■ **The problem**:
The part to set down runs from the first line of the data below through the line with "Task: Open the 波特率 9600 dropdown", inclusive; write it exactly and leave out the pictures.

■ **The input**:
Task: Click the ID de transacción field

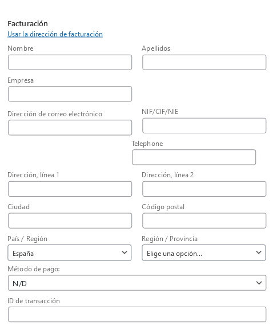Action: tap(137, 315)
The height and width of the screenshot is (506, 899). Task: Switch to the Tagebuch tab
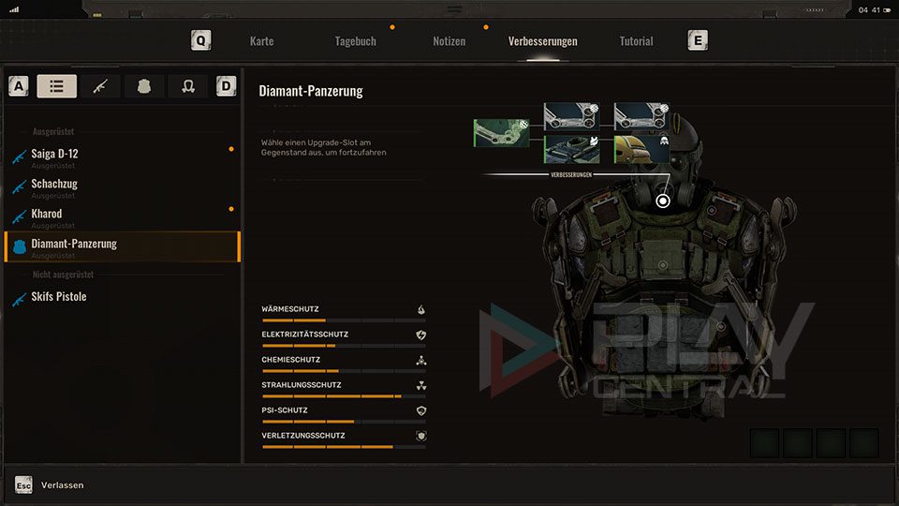pos(355,41)
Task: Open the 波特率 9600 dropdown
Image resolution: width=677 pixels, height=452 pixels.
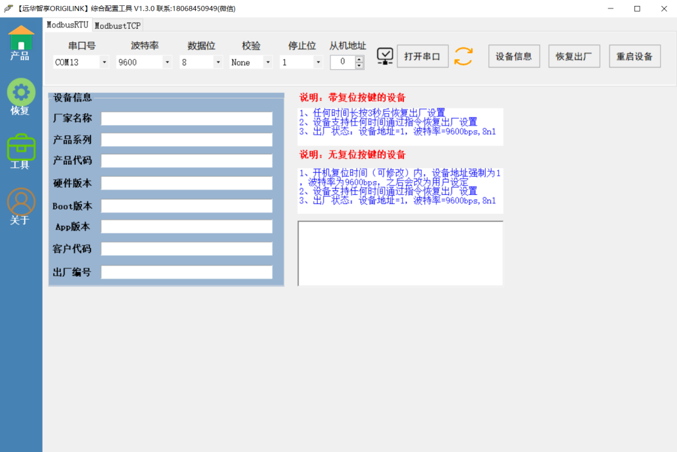Action: pyautogui.click(x=167, y=62)
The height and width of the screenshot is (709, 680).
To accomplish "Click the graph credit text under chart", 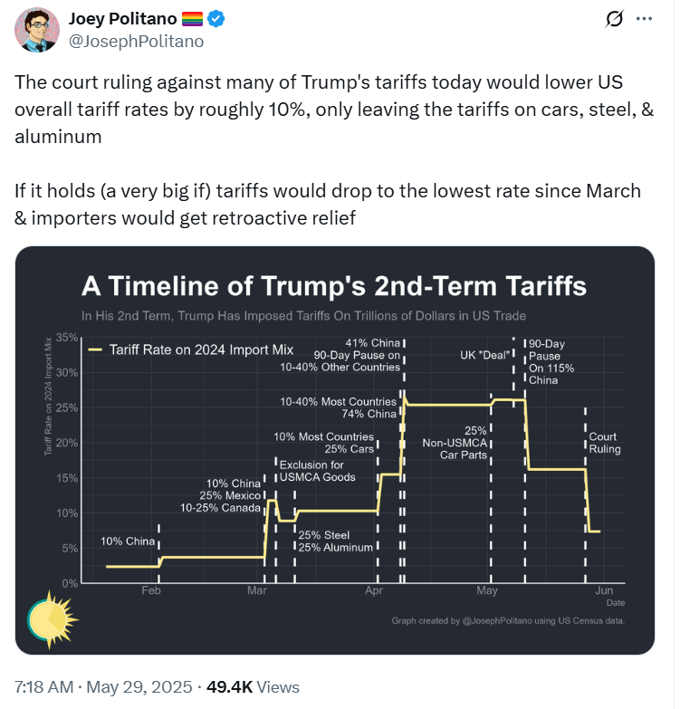I will click(x=508, y=620).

■ **Response**:
Task: Click the ID de transacción field

Action: tap(137, 315)
The height and width of the screenshot is (506, 899). Task: Switch to the Tagebuch tab
pos(355,41)
Task: Open the 波特率 9600 dropdown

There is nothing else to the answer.